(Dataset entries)
▽
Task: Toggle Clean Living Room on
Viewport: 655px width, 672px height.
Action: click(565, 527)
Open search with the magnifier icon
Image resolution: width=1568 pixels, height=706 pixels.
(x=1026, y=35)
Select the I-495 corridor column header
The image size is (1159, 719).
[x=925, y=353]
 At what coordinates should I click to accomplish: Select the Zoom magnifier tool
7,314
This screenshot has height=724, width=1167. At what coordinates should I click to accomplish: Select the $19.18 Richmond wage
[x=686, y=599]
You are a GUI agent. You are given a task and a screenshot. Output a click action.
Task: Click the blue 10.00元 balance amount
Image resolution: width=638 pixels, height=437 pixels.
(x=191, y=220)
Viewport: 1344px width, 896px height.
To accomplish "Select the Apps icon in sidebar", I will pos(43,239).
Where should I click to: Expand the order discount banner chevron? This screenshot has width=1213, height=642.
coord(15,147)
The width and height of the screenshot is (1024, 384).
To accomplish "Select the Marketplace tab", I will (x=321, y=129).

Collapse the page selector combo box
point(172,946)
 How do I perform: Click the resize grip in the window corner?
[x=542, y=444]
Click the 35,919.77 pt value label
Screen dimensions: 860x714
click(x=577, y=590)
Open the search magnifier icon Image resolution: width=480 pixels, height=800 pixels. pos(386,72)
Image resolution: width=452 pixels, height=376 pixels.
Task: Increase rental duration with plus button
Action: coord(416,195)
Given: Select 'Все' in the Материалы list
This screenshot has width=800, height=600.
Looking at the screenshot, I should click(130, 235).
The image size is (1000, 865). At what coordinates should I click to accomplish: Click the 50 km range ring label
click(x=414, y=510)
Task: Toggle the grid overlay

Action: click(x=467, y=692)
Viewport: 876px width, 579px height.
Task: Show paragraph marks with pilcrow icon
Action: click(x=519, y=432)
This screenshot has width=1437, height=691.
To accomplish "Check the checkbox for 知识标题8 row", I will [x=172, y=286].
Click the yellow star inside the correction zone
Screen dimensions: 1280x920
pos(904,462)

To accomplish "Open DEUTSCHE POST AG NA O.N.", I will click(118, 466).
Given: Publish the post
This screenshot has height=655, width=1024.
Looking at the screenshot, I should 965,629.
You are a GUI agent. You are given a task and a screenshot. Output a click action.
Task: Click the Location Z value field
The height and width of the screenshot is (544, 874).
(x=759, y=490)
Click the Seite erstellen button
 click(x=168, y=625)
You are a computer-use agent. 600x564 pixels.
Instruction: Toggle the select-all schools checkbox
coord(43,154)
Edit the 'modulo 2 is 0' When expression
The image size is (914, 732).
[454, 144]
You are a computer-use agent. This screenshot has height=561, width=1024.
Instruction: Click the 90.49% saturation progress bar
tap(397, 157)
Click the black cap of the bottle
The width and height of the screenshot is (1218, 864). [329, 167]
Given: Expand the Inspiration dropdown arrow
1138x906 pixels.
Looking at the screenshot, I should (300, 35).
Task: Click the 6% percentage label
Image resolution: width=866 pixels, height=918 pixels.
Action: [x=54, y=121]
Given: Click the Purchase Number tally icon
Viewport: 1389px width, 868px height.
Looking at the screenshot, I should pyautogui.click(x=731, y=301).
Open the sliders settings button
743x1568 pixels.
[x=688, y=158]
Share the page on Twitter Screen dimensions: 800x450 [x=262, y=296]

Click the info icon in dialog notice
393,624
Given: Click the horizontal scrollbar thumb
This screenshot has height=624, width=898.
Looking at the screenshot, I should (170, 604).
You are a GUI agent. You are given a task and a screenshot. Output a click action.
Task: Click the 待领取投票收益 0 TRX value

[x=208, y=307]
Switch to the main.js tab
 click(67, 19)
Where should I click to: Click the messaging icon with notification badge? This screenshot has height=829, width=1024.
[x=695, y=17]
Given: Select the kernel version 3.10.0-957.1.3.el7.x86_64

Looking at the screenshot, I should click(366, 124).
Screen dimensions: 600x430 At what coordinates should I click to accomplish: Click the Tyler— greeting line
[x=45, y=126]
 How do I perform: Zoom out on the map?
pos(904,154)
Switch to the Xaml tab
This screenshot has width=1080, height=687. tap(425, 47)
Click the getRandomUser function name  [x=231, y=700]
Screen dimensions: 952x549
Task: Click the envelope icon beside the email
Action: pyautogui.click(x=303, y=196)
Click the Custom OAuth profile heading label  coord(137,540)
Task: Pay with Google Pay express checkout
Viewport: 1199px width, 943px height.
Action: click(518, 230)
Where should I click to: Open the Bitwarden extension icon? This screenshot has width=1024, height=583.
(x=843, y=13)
△
Task requirements. An exact copy of all the records above is the required answer.

Result for this exercise.
Task: Toggle Clean Living Room on
Viewport: 655px width, 672px height.
Action: click(565, 527)
Open search with the magnifier icon
Image resolution: width=1568 pixels, height=706 pixels.
(x=1026, y=35)
Select the I-495 corridor column header
The image size is (1159, 719).
[x=925, y=353]
 At what coordinates should I click to accomplish: Select the Zoom magnifier tool
7,314
This screenshot has height=724, width=1167. At what coordinates should I click to accomplish: Select the $19.18 Richmond wage
[x=686, y=599]
You are a GUI agent. You are given a task and a screenshot. Output a click action.
Task: Click the blue 10.00元 balance amount
Image resolution: width=638 pixels, height=437 pixels.
(x=191, y=220)
Viewport: 1344px width, 896px height.
To accomplish "Select the Apps icon in sidebar", I will pos(43,239).
Where should I click to: Expand the order discount banner chevron? This screenshot has width=1213, height=642.
coord(15,147)
The width and height of the screenshot is (1024, 384).
To accomplish "Select the Marketplace tab", I will (x=321, y=129).

Collapse the page selector combo box
point(172,946)
 How do I perform: Click the resize grip in the window corner?
[x=542, y=444]
Click the 35,919.77 pt value label
Screen dimensions: 860x714
click(x=577, y=590)
Open the search magnifier icon Image resolution: width=480 pixels, height=800 pixels. pos(386,72)
Image resolution: width=452 pixels, height=376 pixels.
Task: Increase rental duration with plus button
Action: coord(416,195)
Given: Select 'Все' in the Материалы list
This screenshot has width=800, height=600.
Looking at the screenshot, I should click(130, 235).
The image size is (1000, 865). At what coordinates should I click to accomplish: Click the 50 km range ring label
click(x=414, y=510)
Task: Toggle the grid overlay

Action: click(x=467, y=692)
Viewport: 876px width, 579px height.
Task: Show paragraph marks with pilcrow icon
Action: click(x=519, y=432)
This screenshot has width=1437, height=691.
To accomplish "Check the checkbox for 知识标题8 row", I will [x=172, y=286].
Click the yellow star inside the correction zone
Screen dimensions: 1280x920
pos(904,462)

To accomplish "Open DEUTSCHE POST AG NA O.N.", I will click(118, 466).
Given: Publish the post
This screenshot has height=655, width=1024.
Looking at the screenshot, I should 965,629.
You are a GUI agent. You are given a task and a screenshot. Output a click action.
Task: Click the Location Z value field
The height and width of the screenshot is (544, 874).
(x=759, y=490)
Click the Seite erstellen button
 click(x=168, y=625)
You are a computer-use agent. 600x564 pixels.
Instruction: Toggle the select-all schools checkbox
coord(43,154)
Edit the 'modulo 2 is 0' When expression
The image size is (914, 732).
[454, 144]
You are a computer-use agent. This screenshot has height=561, width=1024.
Instruction: Click the 90.49% saturation progress bar
tap(397, 157)
Click the black cap of the bottle
The width and height of the screenshot is (1218, 864). [329, 167]
Given: Expand the Inspiration dropdown arrow
1138x906 pixels.
Looking at the screenshot, I should (300, 35).
Task: Click the 6% percentage label
Image resolution: width=866 pixels, height=918 pixels.
Action: [x=54, y=121]
Given: Click the Purchase Number tally icon
Viewport: 1389px width, 868px height.
Looking at the screenshot, I should pyautogui.click(x=731, y=301).
Open the sliders settings button
743x1568 pixels.
[x=688, y=158]
Share the page on Twitter Screen dimensions: 800x450 [x=262, y=296]

Click the info icon in dialog notice
393,624
Given: Click the horizontal scrollbar thumb
This screenshot has height=624, width=898.
Looking at the screenshot, I should (170, 604).
You are a GUI agent. You are given a task and a screenshot. Output a click action.
Task: Click the 待领取投票收益 0 TRX value

[x=208, y=307]
Switch to the main.js tab
 click(67, 19)
Where should I click to: Click the messaging icon with notification badge? This screenshot has height=829, width=1024.
[x=695, y=17]
Given: Select the kernel version 3.10.0-957.1.3.el7.x86_64

Looking at the screenshot, I should click(366, 124).
Screen dimensions: 600x430 At what coordinates should I click to accomplish: Click the Tyler— greeting line
[x=45, y=126]
 How do I perform: Zoom out on the map?
pos(904,154)
Switch to the Xaml tab
This screenshot has width=1080, height=687. tap(425, 47)
Click the getRandomUser function name  [x=231, y=700]
Screen dimensions: 952x549
Task: Click the envelope icon beside the email
Action: pyautogui.click(x=303, y=196)
Click the Custom OAuth profile heading label  coord(137,540)
Task: Pay with Google Pay express checkout
Viewport: 1199px width, 943px height.
Action: click(518, 230)
Where should I click to: Open the Bitwarden extension icon? This screenshot has width=1024, height=583.
(x=843, y=13)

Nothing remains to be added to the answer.